Accordingly, because the plaintiffs acquisition of the classified land fell under § 12-504c (k), the date of the acquisition was, for purposes of § 12-504a (b), the date that Dorothy T. Zimany acquired the land. See General Statutes § 12-504c (k) (“in such transfer the date of acquisition or classification of the land for purposes of sections 12-504a to 12-504f, inclusive, whichever is earlier, shall be the date of acquisition or classification by the decedent”). Because Dorothy T. Zimany also acquired the land in a transfer subject to § 12-504c (k), the date of her acquisition related back to the date that Alexander Zimany classified the land in 1971. Accordingly, the sale by the plaintiff to Jan’s Construction Company in February, 1996, was not “within a period of ten years from the time [it] acquired title to [the] land,” and the transfer was not subject to the imposition of a conveyance tax under § 12-504a (b).
Ill
We next address the defendant’s claim that, pursuant to § 12-494, a conveyance tax of $1650 was due on the conveyance of the property to the plaintiff in 1990. The defendant, citing the Superior Court’s decision in Bjurback v. Commissioner of Revenue Services, 44 Conn. Sup. 354, 690 A.2d 902 (1996), argues that a transfer of property from an estate to a corporation, the sole shareholders of which are the transferors, is a transfer [435]*435for consideration regardless of whether a price is paid. We reject this claim.

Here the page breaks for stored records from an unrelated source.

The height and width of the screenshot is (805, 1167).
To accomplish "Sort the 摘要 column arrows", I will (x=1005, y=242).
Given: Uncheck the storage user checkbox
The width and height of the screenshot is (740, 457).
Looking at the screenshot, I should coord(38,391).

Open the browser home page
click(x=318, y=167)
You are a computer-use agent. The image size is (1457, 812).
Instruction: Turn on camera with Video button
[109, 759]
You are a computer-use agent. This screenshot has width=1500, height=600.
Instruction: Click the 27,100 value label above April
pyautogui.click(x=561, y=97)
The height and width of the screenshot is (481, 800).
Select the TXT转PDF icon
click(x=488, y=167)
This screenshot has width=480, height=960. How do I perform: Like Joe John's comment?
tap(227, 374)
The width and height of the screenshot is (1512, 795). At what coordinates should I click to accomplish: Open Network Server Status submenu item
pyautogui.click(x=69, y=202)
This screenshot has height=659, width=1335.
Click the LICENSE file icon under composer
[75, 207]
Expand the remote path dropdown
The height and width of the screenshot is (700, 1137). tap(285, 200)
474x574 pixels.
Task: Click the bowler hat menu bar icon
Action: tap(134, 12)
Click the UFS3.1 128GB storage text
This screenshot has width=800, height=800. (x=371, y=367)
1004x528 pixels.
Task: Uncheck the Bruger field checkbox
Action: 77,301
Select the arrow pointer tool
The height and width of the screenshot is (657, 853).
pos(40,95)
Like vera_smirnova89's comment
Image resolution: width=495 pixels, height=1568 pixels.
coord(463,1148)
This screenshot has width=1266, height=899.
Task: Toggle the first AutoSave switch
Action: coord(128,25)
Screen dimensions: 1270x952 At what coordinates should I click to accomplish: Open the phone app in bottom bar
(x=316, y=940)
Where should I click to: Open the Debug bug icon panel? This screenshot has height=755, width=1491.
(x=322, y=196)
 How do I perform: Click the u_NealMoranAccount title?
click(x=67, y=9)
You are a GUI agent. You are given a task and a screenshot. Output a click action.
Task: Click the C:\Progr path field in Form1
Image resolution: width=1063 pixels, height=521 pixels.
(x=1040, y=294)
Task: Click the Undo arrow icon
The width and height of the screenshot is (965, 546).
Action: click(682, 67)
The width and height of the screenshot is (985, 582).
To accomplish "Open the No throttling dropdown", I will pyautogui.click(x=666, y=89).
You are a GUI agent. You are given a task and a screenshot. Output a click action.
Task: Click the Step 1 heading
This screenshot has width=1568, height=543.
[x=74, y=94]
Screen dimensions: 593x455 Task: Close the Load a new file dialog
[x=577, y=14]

Even if we were to assume that this claim properly had been preserved; see footnote 12 of this opinion; General Statutes § 12-495 provides in relevant part that “[t]he tax imposed by this chapter shall be payable by the person conveying the property upon the recording of each such deed, instrument or writing. . . Accordingly, if any conveyance tax had been due, it would have been properly payable not by the plaintiff, but by the executors of the estate of Dorothy T. Zimany, who are not parties to this case.
The judgment is affirmed.
In this opinion the other justices concurred.